Explain it out loud: without looking at the code, explain to an imaginary junior why the checkout loop doesn’t need to know which payment type it’s processing — and what would break in a codebase that used if-else chains instead.
Still Unclear?
Copy-paste any of these into Claude:
- “Draw out what the stack and heap look like, step by step, when I run
BankAccount a = new BankAccount("Ravi", 5000); BankAccount b = a; b.deposit(100);— and tell me whata.getBalance()returns and why.” - “Give me a real-world Java example where inheritance was the wrong choice and composition fixed it. Show both versions of the code and explain what specifically broke in the inheritance version.”
- “I wrote a class where two objects with the same field values are not equal in a HashSet. Walk me through how equals and hashCode interact inside HashSet, and show me a correct override for a class with two fields.”

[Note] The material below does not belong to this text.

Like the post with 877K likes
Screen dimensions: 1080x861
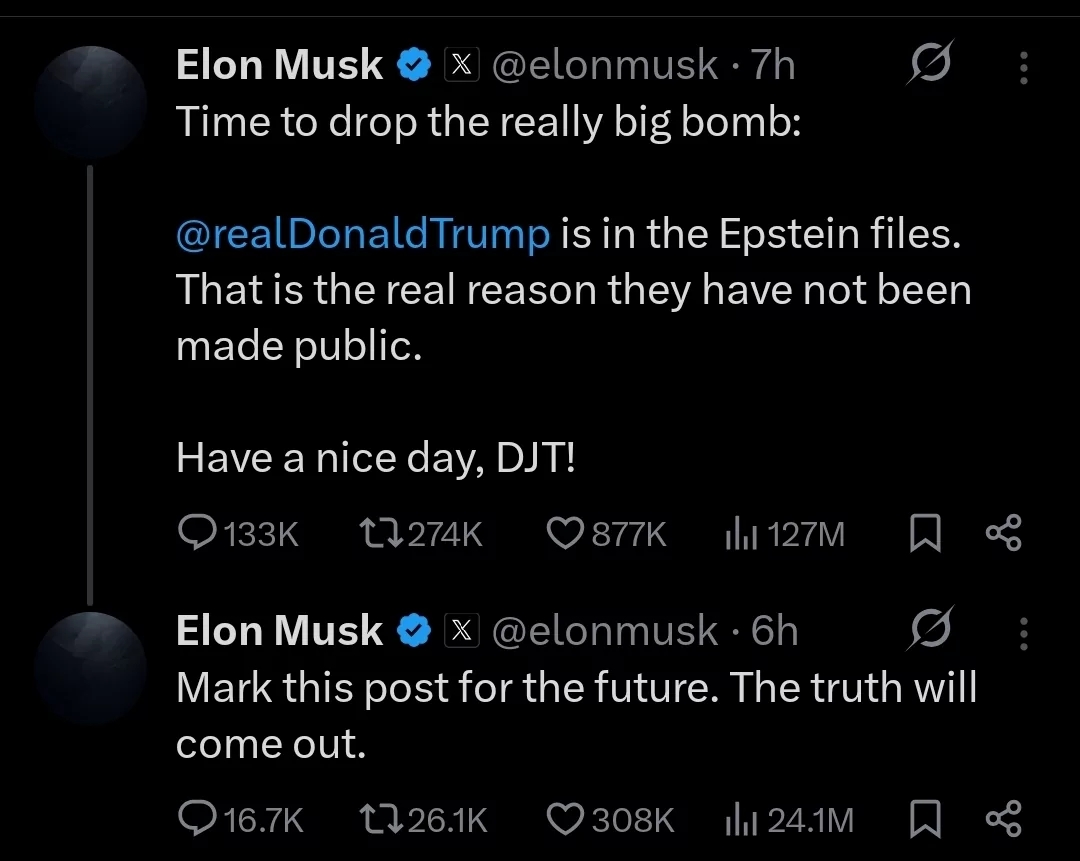point(606,534)
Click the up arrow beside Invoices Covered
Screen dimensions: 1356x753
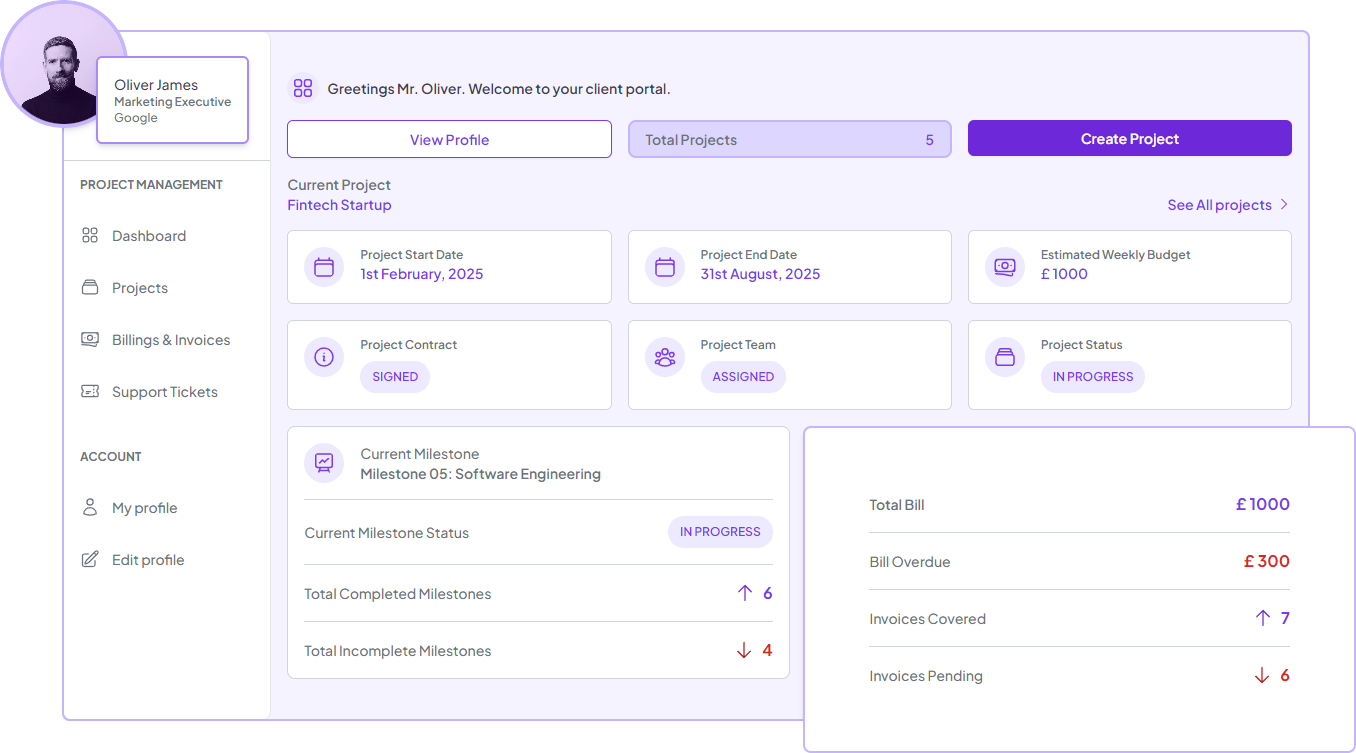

Why AI Can’t Do This For You
AI will happily generate classes, getters, and inheritance trees — including bad ones. It can’t tell you whether your domain needs is-a or has-a, because that’s a judgment about how your system will change over the next two years. The engineer who can look at a class hierarchy and say “this will hurt us, flatten it to composition” is the one in the design meeting. The one who just accepts generated code is replaceable by the generator.